TASK OBJECTIVE
Copy the complete listing exactly as shown.

INFORMATION PROVIDED
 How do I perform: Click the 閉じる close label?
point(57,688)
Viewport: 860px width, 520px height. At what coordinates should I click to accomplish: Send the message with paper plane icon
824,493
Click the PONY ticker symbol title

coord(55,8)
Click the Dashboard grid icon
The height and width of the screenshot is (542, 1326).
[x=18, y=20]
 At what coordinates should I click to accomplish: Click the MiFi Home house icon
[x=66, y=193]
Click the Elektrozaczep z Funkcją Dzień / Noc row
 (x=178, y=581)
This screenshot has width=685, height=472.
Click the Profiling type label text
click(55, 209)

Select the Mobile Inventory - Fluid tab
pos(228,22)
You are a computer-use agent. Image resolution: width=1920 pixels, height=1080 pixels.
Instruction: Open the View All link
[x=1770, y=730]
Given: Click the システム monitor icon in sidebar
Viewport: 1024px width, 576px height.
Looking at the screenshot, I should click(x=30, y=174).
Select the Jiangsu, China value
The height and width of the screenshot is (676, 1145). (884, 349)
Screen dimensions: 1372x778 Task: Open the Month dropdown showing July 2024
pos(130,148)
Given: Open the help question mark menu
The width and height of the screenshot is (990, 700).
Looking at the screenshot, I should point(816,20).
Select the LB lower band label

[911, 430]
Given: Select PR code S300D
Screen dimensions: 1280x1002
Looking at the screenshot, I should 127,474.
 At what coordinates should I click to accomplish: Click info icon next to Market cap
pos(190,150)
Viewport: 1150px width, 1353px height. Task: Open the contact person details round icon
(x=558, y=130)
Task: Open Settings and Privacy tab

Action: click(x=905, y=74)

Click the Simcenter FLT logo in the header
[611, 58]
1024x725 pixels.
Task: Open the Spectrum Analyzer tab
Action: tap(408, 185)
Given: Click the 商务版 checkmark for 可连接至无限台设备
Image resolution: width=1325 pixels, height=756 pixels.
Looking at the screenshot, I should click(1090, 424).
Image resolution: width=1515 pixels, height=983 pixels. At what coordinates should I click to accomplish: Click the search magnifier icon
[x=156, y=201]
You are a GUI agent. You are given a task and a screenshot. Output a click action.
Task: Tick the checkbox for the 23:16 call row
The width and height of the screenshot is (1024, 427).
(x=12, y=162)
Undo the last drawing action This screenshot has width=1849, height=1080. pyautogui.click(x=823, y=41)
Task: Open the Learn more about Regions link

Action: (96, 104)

OUTPUT FOR THIS TASK
 How do I perform: Click the 閉じる close label?
point(57,688)
Viewport: 860px width, 520px height. At what coordinates should I click to accomplish: Send the message with paper plane icon
824,493
Click the PONY ticker symbol title

coord(55,8)
Click the Dashboard grid icon
The height and width of the screenshot is (542, 1326).
[x=18, y=20]
 At what coordinates should I click to accomplish: Click the MiFi Home house icon
[x=66, y=193]
Click the Elektrozaczep z Funkcją Dzień / Noc row
 (x=178, y=581)
This screenshot has width=685, height=472.
Click the Profiling type label text
click(55, 209)

Select the Mobile Inventory - Fluid tab
pos(228,22)
You are a computer-use agent. Image resolution: width=1920 pixels, height=1080 pixels.
Instruction: Open the View All link
[x=1770, y=730]
Given: Click the システム monitor icon in sidebar
Viewport: 1024px width, 576px height.
Looking at the screenshot, I should click(x=30, y=174).
Select the Jiangsu, China value
The height and width of the screenshot is (676, 1145). (884, 349)
Screen dimensions: 1372x778 Task: Open the Month dropdown showing July 2024
pos(130,148)
Given: Open the help question mark menu
The width and height of the screenshot is (990, 700).
Looking at the screenshot, I should point(816,20).
Select the LB lower band label

[911, 430]
Given: Select PR code S300D
Screen dimensions: 1280x1002
Looking at the screenshot, I should 127,474.
 At what coordinates should I click to accomplish: Click info icon next to Market cap
pos(190,150)
Viewport: 1150px width, 1353px height. Task: Open the contact person details round icon
(x=558, y=130)
Task: Open Settings and Privacy tab

Action: click(x=905, y=74)

Click the Simcenter FLT logo in the header
[611, 58]
1024x725 pixels.
Task: Open the Spectrum Analyzer tab
Action: tap(408, 185)
Given: Click the 商务版 checkmark for 可连接至无限台设备
Image resolution: width=1325 pixels, height=756 pixels.
Looking at the screenshot, I should click(1090, 424).
Image resolution: width=1515 pixels, height=983 pixels. At what coordinates should I click to accomplish: Click the search magnifier icon
[x=156, y=201]
You are a GUI agent. You are given a task and a screenshot. Output a click action.
Task: Tick the checkbox for the 23:16 call row
The width and height of the screenshot is (1024, 427).
(x=12, y=162)
Undo the last drawing action This screenshot has width=1849, height=1080. pyautogui.click(x=823, y=41)
Task: Open the Learn more about Regions link

Action: (96, 104)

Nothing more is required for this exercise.